Downright miserable day. Many of you know that I've been absolutely frustrated with my job and career choice and am considering going back to school. Today was the fourth day in a row I've had a complete breakdown at work. This guy came up to me to give me some work to do and I couldn't focus for the life of me, everything he said was jibberish. I didn't understand what he was talking about because it's some new weird technology they're developing and I need to do some random crap for it. When he left, I realized I didn't care to learn what he said and I had absolutely no interest. Obviously I'm going to do it because I have to, but it was just another slap in the face to show me how miserable I am. I absolutely hate it. The only reason I'm there is because of the money. I've thought long and hard about all of this for a good couple of months now, I've looked for different jobs, I've tried convincing myself...like I've been trying to do for the last 6 years that engineering is a good option for me, but I can't do it anymore. Looking back at my college career, I did not enjoy a single class I took related to engineering, I didn't enjoy any of my co-ops...I enjoyed some of the people, but definitely not the work, and I've been miserable since May 24th of last year when I started working there.

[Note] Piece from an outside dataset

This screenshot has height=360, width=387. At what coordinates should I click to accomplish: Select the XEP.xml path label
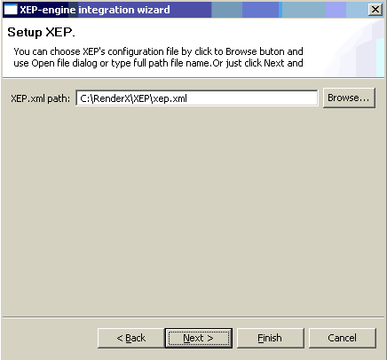pos(40,98)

It's frustrating to no end that I don't feel like I have the support I need from the people I need it most. They all feel like I'm just giving up on engineering because I only graduated last year and that I'm wasting my education and that all I need to do is find a different job at a different company. I've looked online for different jobs that I could do and I've talked to other engineers about it. And all anyone can come up with is consulting because that interacts with people, and to me that doesn't sound fun. I don't care how things work, like I said...for the last 6 years I've been trying to convince myself that I do. I don't recall ever being super happy and ecstatic when ever anyone asked me what I was studying or what my degree is in. I'm not wasting my education...it's still going to be there, if I change my mind in 20 years I can go back to it. If anything it helped me realize this isn't the right fit for me right now. I don't want to design things and I don't want to do research. So I'm sorry if it's so wrong of me to want to make a change so I'm not miserable the rest of my life!

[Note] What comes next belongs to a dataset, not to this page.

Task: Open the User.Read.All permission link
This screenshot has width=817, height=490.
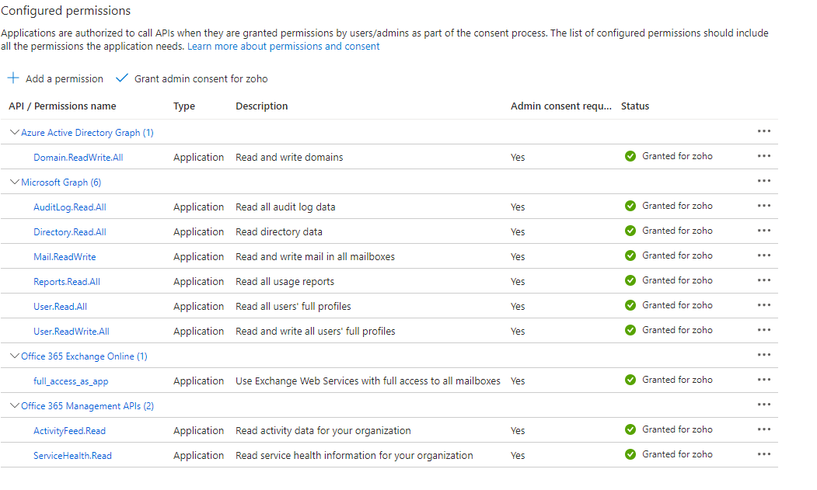Action: pyautogui.click(x=60, y=307)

Strength/Speed: 3 Press @ 50% of 1RM OTM for 8:00 31kg
Not much to say about this. Light load working on speed of the movement. Shoulder felt good.
WOD:
400m run
300 double unders
400m run
11:54
I was a little worried about this one just because my left foot has been pretty tight lately. It helped that I took friday-sunday off and let it rest, but I knew the jumping, let alone the combination of jumping and running would really irritate it. About 100 double unders in and it started to cramp up on me, so needless to say that last 200 were pretty harsh. Due to that my du's were so not on today and I was stringing very random little sets together here and there. I think the most I got at one time was 35, pretty pathetic. At 250 I felt a little dribble, but I was determined to finish those last 50 and didn't have any other issues after that one. phew. shoulders were on fire and the other thing that fatigued the most aside from my foot cramp. First run was pretty solid, second was pretty slow. pretty happy with that time, but interested to do it again when my foot isn't acting up!
Thursday 7/21/11
Breakfast: 3 eggs and blueberries/strawberries
Lunch: chicken breast and 2 cups of mixed veggies
Snack: larabar
Dinner: chicken sausage with some roasted green beans and potatoes
Dessert: 1/2 coconut milk ice cream
Let's hope tomorrow's a better day...blah.
1 comment:
Kirsten, I know I haven't been a very good aunt and haven't kept in touch with you after moving away. But I have been in the background keeping tabs on how you all are doing. It made me sad to read this post, as I know all too well what it's like to not be happy. Whether it's because of a bad career choice or a (very) bad marriage, it's the same. You aren't happy. And then all the other parts of your life suffer. Take it from me, that's not how you want to live! You have to find what makes you truely happy Kirsten. Money will come. But if you hate what you do everyday, it's not worth a million dollars is it? Don't settle for less than you deserve! Love ya!